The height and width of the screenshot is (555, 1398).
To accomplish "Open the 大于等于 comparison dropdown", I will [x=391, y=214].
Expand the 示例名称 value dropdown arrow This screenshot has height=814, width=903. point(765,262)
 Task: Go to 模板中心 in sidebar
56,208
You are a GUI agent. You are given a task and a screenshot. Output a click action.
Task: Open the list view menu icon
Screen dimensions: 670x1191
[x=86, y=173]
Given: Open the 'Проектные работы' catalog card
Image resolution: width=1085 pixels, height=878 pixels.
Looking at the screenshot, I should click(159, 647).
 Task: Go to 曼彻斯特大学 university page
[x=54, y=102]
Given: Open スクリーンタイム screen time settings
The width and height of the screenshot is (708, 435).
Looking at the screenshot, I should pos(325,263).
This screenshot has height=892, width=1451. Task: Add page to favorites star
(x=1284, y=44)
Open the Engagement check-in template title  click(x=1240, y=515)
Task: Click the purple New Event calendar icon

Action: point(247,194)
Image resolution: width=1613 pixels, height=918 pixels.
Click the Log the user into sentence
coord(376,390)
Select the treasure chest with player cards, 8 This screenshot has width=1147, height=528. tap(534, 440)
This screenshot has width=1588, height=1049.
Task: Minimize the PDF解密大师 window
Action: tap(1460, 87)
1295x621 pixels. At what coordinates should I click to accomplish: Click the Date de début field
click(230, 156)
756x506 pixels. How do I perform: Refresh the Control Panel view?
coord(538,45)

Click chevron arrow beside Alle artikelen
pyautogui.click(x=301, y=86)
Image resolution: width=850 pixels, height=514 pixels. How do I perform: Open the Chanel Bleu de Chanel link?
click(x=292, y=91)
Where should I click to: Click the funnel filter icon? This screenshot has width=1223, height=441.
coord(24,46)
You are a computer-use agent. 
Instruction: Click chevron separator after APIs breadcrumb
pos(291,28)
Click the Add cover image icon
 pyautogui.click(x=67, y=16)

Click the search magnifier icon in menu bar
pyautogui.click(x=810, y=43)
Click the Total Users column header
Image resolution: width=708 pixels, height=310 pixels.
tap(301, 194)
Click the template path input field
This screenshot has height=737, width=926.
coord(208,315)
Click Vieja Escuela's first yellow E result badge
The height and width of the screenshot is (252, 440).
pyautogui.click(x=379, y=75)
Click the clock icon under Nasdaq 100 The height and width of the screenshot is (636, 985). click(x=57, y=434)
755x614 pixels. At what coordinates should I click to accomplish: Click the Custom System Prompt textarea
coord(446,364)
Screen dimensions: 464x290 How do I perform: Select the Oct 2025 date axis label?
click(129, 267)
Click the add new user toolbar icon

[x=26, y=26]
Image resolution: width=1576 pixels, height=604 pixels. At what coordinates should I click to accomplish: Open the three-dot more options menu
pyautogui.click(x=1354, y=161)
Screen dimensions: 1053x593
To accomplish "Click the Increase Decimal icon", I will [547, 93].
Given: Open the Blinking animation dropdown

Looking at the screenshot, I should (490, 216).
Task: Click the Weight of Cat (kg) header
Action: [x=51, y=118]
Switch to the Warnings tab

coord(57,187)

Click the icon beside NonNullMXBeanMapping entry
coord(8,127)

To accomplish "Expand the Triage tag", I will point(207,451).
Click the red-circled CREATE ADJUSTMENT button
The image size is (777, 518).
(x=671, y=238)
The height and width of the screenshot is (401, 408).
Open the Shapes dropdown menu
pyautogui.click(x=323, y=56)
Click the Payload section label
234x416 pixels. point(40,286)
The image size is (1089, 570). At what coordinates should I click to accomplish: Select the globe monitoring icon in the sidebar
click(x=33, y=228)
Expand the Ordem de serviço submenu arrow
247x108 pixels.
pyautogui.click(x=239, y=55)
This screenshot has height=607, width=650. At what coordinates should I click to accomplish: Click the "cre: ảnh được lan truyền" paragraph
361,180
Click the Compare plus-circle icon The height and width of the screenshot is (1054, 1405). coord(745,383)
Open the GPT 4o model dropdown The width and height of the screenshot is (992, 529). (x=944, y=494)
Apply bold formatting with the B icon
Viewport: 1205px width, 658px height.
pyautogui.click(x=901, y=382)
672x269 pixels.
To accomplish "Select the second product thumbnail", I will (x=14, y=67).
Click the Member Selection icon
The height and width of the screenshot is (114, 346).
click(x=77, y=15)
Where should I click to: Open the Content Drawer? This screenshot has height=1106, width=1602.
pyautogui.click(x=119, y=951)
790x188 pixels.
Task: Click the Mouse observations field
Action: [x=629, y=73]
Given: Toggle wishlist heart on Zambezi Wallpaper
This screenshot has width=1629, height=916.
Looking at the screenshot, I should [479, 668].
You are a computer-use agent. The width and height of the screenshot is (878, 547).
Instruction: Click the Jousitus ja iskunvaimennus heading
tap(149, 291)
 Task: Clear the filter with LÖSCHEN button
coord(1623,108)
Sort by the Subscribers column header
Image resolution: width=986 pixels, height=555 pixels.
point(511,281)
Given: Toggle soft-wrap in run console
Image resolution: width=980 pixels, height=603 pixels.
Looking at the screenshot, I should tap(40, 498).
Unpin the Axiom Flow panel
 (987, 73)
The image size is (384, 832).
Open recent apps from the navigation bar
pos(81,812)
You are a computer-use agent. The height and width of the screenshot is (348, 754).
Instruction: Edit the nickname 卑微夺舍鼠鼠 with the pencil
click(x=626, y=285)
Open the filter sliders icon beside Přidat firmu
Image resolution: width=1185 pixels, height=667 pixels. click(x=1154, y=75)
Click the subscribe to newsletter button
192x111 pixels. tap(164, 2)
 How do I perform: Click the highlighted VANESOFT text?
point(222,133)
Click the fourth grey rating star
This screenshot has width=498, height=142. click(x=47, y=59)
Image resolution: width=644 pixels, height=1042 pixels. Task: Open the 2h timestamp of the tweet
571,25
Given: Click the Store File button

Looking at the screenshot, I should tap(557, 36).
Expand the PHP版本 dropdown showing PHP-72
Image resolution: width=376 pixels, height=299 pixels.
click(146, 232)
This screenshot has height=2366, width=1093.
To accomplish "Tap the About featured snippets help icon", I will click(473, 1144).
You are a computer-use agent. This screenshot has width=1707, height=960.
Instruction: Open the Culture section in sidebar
----
Written problem | Reproduce all of the rows above, substituting "magnifying glass" for "magnifier" at every occurrence and leaving everything else unchanged.

Answer to the task |
The height and width of the screenshot is (555, 1398).
To accomplish "Open the 大于等于 comparison dropdown", I will [x=391, y=214].
Expand the 示例名称 value dropdown arrow This screenshot has height=814, width=903. point(765,262)
 Task: Go to 模板中心 in sidebar
56,208
You are a GUI agent. You are given a task and a screenshot. Output a click action.
Task: Open the list view menu icon
Screen dimensions: 670x1191
[x=86, y=173]
Given: Open the 'Проектные работы' catalog card
Image resolution: width=1085 pixels, height=878 pixels.
Looking at the screenshot, I should click(159, 647).
 Task: Go to 曼彻斯特大学 university page
[x=54, y=102]
Given: Open スクリーンタイム screen time settings
The width and height of the screenshot is (708, 435).
Looking at the screenshot, I should pos(325,263).
This screenshot has height=892, width=1451. Task: Add page to favorites star
(x=1284, y=44)
Open the Engagement check-in template title  click(x=1240, y=515)
Task: Click the purple New Event calendar icon

Action: point(247,194)
Image resolution: width=1613 pixels, height=918 pixels.
Click the Log the user into sentence
coord(376,390)
Select the treasure chest with player cards, 8 This screenshot has width=1147, height=528. tap(534, 440)
This screenshot has width=1588, height=1049.
Task: Minimize the PDF解密大师 window
Action: tap(1460, 87)
1295x621 pixels. At what coordinates should I click to accomplish: Click the Date de début field
click(230, 156)
756x506 pixels. How do I perform: Refresh the Control Panel view?
coord(538,45)

Click chevron arrow beside Alle artikelen
pyautogui.click(x=301, y=86)
Image resolution: width=850 pixels, height=514 pixels. How do I perform: Open the Chanel Bleu de Chanel link?
click(x=292, y=91)
Where should I click to: Click the funnel filter icon? This screenshot has width=1223, height=441.
coord(24,46)
You are a computer-use agent. 
Instruction: Click chevron separator after APIs breadcrumb
pos(291,28)
Click the Add cover image icon
 pyautogui.click(x=67, y=16)

Click the search magnifying glass icon in menu bar
pyautogui.click(x=810, y=43)
Click the Total Users column header
Image resolution: width=708 pixels, height=310 pixels.
tap(301, 194)
Click the template path input field
This screenshot has height=737, width=926.
coord(208,315)
Click Vieja Escuela's first yellow E result badge
The height and width of the screenshot is (252, 440).
pyautogui.click(x=379, y=75)
Click the clock icon under Nasdaq 100 The height and width of the screenshot is (636, 985). click(x=57, y=434)
755x614 pixels. At what coordinates should I click to accomplish: Click the Custom System Prompt textarea
coord(446,364)
Screen dimensions: 464x290 How do I perform: Select the Oct 2025 date axis label?
click(129, 267)
Click the add new user toolbar icon

[x=26, y=26]
Image resolution: width=1576 pixels, height=604 pixels. At what coordinates should I click to accomplish: Open the three-dot more options menu
pyautogui.click(x=1354, y=161)
Screen dimensions: 1053x593
To accomplish "Click the Increase Decimal icon", I will [547, 93].
Given: Open the Blinking animation dropdown

Looking at the screenshot, I should (490, 216).
Task: Click the Weight of Cat (kg) header
Action: [x=51, y=118]
Switch to the Warnings tab

coord(57,187)

Click the icon beside NonNullMXBeanMapping entry
coord(8,127)

To accomplish "Expand the Triage tag", I will point(207,451).
Click the red-circled CREATE ADJUSTMENT button
The image size is (777, 518).
(x=671, y=238)
The height and width of the screenshot is (401, 408).
Open the Shapes dropdown menu
pyautogui.click(x=323, y=56)
Click the Payload section label
234x416 pixels. point(40,286)
The image size is (1089, 570). At what coordinates should I click to accomplish: Select the globe monitoring icon in the sidebar
click(x=33, y=228)
Expand the Ordem de serviço submenu arrow
247x108 pixels.
pyautogui.click(x=239, y=55)
This screenshot has height=607, width=650. At what coordinates should I click to accomplish: Click the "cre: ảnh được lan truyền" paragraph
361,180
Click the Compare plus-circle icon The height and width of the screenshot is (1054, 1405). coord(745,383)
Open the GPT 4o model dropdown The width and height of the screenshot is (992, 529). (x=944, y=494)
Apply bold formatting with the B icon
Viewport: 1205px width, 658px height.
pyautogui.click(x=901, y=382)
672x269 pixels.
To accomplish "Select the second product thumbnail", I will (x=14, y=67).
Click the Member Selection icon
The height and width of the screenshot is (114, 346).
click(x=77, y=15)
Where should I click to: Open the Content Drawer? This screenshot has height=1106, width=1602.
pyautogui.click(x=119, y=951)
790x188 pixels.
Task: Click the Mouse observations field
Action: [x=629, y=73]
Given: Toggle wishlist heart on Zambezi Wallpaper
This screenshot has width=1629, height=916.
Looking at the screenshot, I should [479, 668].
You are a computer-use agent. The width and height of the screenshot is (878, 547).
Instruction: Click the Jousitus ja iskunvaimennus heading
tap(149, 291)
 Task: Clear the filter with LÖSCHEN button
coord(1623,108)
Sort by the Subscribers column header
Image resolution: width=986 pixels, height=555 pixels.
point(511,281)
Given: Toggle soft-wrap in run console
Image resolution: width=980 pixels, height=603 pixels.
Looking at the screenshot, I should tap(40, 498).
Unpin the Axiom Flow panel
 (987, 73)
The image size is (384, 832).
Open recent apps from the navigation bar
pos(81,812)
You are a computer-use agent. The height and width of the screenshot is (348, 754).
Instruction: Edit the nickname 卑微夺舍鼠鼠 with the pencil
click(x=626, y=285)
Open the filter sliders icon beside Přidat firmu
Image resolution: width=1185 pixels, height=667 pixels. click(x=1154, y=75)
Click the subscribe to newsletter button
192x111 pixels. tap(164, 2)
 How do I perform: Click the highlighted VANESOFT text?
point(222,133)
Click the fourth grey rating star
This screenshot has width=498, height=142. click(x=47, y=59)
Image resolution: width=644 pixels, height=1042 pixels. Task: Open the 2h timestamp of the tweet
571,25
Given: Click the Store File button

Looking at the screenshot, I should tap(557, 36).
Expand the PHP版本 dropdown showing PHP-72
Image resolution: width=376 pixels, height=299 pixels.
click(146, 232)
This screenshot has height=2366, width=1093.
To accomplish "Tap the About featured snippets help icon", I will click(473, 1144).
You are a computer-use agent. This screenshot has width=1707, height=960.
Instruction: Open the Culture section in sidebar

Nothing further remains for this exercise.